The second lemma is about the behavior of matrices with orthogonal rows.

Lemma: Let $U \in C^{m \times n}$ be a matrix with $m \leq n$ orthonormal rows $u_{1}, u_{2}, ..., u_{m}$ , and $S$ be the space spanned by these vectors. Then

$U U^{*} = I_{m}$
$U^{*} Uv = v$ for all $v \in S$

Proof: Interpret the vectors $u_{1}, u_{2}, ..., u_{m}$ as column vectors. Then the element at $i, j$ of $U U^{*}$ is $u_{i}^{⊤} \overline{u_{j}} = ⟨ u_{i}, u_{j} ⟩$ . By the orthonormality of $u_{1}, u_{2}, ..., u_{n}$ it follows that this expression is $1$ when $i = j$ (that is, the element is on the diagonal), and $0$ otherwise. So $U U^{*}$ equals $I_{m}$ , the identity matrix of size $m \times m$ .

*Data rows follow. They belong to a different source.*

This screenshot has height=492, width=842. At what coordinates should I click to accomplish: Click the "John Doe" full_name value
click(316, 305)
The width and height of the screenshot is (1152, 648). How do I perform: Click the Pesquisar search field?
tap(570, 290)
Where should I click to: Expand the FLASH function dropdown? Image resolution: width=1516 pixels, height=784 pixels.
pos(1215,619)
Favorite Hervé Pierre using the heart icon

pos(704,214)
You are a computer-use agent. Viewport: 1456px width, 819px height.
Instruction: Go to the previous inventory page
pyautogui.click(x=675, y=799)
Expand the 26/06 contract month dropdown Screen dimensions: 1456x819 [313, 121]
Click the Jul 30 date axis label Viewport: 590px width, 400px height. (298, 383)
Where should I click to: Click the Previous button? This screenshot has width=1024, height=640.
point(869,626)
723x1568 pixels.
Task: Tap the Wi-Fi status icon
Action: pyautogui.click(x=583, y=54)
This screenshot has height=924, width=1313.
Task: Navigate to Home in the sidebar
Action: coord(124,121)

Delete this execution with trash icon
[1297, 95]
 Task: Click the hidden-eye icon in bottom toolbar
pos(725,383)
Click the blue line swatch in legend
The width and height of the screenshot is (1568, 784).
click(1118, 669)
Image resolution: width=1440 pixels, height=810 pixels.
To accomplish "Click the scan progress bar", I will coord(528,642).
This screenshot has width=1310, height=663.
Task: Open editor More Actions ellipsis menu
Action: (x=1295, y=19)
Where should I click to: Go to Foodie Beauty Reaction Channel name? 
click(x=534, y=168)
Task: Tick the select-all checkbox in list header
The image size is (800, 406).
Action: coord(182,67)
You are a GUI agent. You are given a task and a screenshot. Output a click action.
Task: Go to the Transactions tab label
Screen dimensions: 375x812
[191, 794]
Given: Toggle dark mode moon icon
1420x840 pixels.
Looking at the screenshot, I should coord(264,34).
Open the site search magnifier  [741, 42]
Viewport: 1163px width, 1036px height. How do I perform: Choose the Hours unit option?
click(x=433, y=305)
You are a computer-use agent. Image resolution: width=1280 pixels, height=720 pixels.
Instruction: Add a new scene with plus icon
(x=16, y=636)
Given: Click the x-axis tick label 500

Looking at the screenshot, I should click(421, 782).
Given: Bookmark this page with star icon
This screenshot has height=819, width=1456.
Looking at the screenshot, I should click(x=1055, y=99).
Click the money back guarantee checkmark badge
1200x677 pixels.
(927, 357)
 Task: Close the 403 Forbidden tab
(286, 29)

For the second result, assume that $v \in S$ . Then $v$ is a linear combination of the rows in $U$ , or, equivalently, a linear combination of the columns of $U^{*}$ . So we can write $v = U^{*} w$ for some $w \in C^{m}$ . Then, using the first part of the lemma, we have:

U^{*} Uv = U^{*} U U^{*} w = U^{*} I_{m} w = U^{*} w = v

$□$

With these results we are finally ready to prove the existence of an orthogonal basis of eigenvectors.

Theorem: A Hermitian matrix $A \in C^{n \times n}$ has $n$ orthogonal eigenvectors.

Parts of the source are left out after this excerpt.